Estou lembrando isso porque fiz um texto, esta semana, para um livro que tentará recompor o que foi o Diário do Paraná. Ora, esse veículo é marco na passagem do jornalismo boêmio para o profissional. Pois havia lá um argentino, Benjamin Steiner, o primeiro diagramador da imprensa paranaense, isso na perspectiva do layout artístico-funcional, que era como um pelotiqueiro, esses artistas de rua, no meio da Redação. Sua mesinha tinha roldana e a figura era tão fascinante que os jornalistas ficavam, deslumbrados, a observar o nascimento do jornal em sua forma de projeto. Era uma prancha de arquiteto, só que nela ele surfava. Pois um dia parecia apoplético, do rubro para o roxo, e sufocava, e fomos atendê-lo, como se faz com o jogador principal em campo, e ele como se buscasse safar-se da asfixia meteu a mão na garganta e de lá tirou uma calcinha feminina, uma peça minimalista.

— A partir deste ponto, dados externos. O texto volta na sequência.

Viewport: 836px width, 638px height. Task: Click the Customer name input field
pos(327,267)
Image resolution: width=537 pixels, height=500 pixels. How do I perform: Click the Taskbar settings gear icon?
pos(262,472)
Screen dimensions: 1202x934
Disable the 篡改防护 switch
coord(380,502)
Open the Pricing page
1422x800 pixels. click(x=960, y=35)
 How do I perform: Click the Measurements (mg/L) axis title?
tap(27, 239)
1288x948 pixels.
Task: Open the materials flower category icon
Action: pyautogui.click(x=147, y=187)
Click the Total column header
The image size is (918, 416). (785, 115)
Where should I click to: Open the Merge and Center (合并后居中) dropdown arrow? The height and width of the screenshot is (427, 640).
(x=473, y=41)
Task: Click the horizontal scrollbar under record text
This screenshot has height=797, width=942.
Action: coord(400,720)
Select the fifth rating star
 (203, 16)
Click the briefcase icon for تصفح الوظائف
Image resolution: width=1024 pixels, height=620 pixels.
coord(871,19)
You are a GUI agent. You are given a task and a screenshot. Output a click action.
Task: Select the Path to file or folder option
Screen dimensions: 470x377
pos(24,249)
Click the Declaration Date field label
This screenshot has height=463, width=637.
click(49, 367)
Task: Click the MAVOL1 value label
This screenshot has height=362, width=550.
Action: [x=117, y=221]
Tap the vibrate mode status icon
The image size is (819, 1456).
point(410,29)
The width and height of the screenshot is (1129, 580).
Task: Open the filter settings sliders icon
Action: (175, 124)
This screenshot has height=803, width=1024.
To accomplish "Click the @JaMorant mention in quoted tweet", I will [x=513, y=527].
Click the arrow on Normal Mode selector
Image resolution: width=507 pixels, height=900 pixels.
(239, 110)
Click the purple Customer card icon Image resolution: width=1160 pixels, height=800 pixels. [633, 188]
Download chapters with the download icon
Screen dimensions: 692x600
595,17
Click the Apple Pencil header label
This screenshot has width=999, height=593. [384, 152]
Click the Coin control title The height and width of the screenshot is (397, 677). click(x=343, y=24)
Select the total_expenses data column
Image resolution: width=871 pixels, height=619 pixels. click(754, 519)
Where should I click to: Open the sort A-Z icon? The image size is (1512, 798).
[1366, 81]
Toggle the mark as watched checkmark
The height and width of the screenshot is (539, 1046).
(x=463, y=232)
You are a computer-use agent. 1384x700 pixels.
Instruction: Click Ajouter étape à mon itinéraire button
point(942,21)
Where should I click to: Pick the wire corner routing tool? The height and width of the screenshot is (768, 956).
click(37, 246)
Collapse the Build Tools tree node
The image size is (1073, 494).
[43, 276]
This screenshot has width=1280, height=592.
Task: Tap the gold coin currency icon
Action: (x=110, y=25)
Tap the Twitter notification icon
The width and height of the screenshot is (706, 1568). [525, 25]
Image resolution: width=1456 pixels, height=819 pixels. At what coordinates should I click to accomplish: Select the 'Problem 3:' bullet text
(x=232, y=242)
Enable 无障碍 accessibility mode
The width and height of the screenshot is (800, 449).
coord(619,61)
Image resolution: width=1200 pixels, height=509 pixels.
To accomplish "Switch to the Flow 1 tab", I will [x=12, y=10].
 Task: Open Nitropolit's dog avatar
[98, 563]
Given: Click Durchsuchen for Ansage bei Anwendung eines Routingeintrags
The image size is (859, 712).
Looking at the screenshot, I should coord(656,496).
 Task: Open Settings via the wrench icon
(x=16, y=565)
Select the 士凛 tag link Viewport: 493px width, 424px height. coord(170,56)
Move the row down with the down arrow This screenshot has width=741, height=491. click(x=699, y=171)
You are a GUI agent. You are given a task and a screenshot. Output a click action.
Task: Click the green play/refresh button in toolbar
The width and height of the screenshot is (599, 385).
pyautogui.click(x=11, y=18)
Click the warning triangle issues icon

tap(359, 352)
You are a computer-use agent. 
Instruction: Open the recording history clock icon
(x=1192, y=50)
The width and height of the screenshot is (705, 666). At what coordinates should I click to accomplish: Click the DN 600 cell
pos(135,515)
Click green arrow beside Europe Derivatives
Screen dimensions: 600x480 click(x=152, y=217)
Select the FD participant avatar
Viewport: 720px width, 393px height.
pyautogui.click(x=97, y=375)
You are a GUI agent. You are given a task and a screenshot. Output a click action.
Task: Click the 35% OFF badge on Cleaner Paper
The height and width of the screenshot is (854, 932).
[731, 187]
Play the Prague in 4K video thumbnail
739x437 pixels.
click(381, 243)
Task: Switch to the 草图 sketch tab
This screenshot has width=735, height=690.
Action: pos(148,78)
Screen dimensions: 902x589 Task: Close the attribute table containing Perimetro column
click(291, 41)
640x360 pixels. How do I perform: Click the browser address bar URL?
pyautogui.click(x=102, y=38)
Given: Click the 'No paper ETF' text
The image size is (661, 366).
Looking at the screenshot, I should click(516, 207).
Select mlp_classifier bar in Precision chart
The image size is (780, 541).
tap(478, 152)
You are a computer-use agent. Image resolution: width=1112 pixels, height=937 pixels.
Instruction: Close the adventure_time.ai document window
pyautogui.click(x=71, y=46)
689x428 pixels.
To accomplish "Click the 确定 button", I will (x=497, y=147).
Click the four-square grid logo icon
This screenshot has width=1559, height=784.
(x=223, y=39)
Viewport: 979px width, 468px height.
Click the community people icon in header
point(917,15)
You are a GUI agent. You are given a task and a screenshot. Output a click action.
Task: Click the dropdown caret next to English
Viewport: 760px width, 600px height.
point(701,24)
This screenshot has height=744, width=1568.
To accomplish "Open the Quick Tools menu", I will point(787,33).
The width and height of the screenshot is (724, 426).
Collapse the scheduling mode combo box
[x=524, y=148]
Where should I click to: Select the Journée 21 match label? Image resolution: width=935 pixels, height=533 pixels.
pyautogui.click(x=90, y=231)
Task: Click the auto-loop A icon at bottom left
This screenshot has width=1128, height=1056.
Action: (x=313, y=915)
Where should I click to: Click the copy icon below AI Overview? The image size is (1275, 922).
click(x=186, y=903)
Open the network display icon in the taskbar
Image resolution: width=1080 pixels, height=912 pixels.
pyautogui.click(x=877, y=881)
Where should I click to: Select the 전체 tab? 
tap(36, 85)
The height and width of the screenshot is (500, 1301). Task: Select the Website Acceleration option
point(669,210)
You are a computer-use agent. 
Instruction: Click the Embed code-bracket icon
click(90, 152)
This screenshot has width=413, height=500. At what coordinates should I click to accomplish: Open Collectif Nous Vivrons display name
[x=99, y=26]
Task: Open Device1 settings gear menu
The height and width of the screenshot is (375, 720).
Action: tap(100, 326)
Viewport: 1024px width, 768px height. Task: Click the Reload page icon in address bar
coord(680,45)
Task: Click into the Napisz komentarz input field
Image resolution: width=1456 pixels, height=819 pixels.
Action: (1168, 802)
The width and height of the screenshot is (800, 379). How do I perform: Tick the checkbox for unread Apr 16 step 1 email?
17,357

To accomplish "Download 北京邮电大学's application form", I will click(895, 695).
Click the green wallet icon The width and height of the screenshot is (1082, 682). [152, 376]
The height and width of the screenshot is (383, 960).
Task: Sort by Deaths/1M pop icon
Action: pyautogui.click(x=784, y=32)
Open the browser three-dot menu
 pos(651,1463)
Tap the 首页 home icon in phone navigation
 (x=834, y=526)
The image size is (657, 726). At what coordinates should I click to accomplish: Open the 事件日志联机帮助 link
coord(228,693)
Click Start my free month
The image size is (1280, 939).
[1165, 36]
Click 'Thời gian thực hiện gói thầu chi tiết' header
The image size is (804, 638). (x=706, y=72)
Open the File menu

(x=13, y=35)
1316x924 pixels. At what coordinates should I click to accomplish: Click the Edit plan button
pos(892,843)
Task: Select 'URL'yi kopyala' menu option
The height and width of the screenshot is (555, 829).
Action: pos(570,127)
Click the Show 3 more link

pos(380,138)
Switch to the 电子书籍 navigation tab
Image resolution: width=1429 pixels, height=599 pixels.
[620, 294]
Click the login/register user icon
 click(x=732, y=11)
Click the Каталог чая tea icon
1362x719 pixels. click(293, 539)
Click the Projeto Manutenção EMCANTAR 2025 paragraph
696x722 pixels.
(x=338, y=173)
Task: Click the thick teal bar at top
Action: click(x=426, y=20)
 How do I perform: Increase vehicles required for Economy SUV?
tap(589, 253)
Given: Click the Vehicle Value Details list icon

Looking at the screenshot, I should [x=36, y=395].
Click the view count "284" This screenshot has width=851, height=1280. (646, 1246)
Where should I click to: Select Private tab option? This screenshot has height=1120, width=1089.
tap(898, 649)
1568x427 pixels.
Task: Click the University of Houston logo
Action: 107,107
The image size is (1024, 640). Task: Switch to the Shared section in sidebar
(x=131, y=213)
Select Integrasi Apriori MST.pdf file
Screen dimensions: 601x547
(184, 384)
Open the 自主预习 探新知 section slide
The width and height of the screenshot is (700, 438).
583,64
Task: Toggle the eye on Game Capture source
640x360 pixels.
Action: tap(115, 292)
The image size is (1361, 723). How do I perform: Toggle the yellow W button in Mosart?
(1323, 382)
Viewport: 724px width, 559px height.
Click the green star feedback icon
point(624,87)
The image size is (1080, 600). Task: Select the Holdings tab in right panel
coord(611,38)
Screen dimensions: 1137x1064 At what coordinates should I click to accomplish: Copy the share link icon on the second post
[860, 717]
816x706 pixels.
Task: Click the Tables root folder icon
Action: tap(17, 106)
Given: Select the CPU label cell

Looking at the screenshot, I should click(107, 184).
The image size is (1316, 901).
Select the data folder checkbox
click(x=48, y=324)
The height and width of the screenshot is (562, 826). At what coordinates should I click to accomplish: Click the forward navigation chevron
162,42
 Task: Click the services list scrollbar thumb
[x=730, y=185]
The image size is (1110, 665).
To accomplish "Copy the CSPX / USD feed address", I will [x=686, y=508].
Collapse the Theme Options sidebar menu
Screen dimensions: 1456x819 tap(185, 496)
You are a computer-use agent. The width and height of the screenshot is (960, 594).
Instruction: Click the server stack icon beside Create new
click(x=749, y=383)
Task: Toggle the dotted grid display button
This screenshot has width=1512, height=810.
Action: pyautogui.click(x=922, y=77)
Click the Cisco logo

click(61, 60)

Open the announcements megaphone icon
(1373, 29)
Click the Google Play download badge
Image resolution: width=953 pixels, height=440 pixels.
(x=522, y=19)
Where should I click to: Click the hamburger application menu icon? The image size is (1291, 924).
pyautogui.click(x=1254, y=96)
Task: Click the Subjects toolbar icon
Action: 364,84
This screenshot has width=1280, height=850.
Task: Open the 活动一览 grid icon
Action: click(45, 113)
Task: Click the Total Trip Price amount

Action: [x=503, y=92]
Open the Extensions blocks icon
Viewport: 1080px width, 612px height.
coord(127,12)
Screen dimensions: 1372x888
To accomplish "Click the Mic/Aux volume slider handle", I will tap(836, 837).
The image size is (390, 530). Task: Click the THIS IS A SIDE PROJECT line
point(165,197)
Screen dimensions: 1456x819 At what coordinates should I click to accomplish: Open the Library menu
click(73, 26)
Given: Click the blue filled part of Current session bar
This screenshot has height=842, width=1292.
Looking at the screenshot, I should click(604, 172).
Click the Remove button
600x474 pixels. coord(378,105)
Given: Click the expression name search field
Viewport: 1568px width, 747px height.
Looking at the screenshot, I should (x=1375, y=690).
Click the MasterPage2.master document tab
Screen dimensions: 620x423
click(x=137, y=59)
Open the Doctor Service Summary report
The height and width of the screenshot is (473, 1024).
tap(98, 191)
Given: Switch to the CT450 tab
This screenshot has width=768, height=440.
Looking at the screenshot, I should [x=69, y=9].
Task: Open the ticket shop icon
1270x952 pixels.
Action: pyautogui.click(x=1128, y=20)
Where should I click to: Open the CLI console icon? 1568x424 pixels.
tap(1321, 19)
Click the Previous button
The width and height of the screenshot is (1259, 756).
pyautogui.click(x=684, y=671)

Esse clima artístico era comum a todos os jornais: em O Estado do Paraná uma noite o Percival Charquetti, Prêmio Esso de Reportagem, tomou umas e outras e dormiu na Redação. O pessoal apagou a luz e continuou batendo à máquina. Ele acordou aos gritos desesperado: Estou cego!
Nos jornais era comum colocar o verbo aniversariar na voz passiva. Saia assim: aniversariou-se ontem. Num dia, o Dr. Abdo Kudri mandou uma notinha do seu natalício ao jornal A Tarde, do Protásio de Carvalho, e no post-scriptum fez gozação: Ponha assim com os elogios e tudo mais. Saíram o principal e o acessório, o PS com a recomendação final.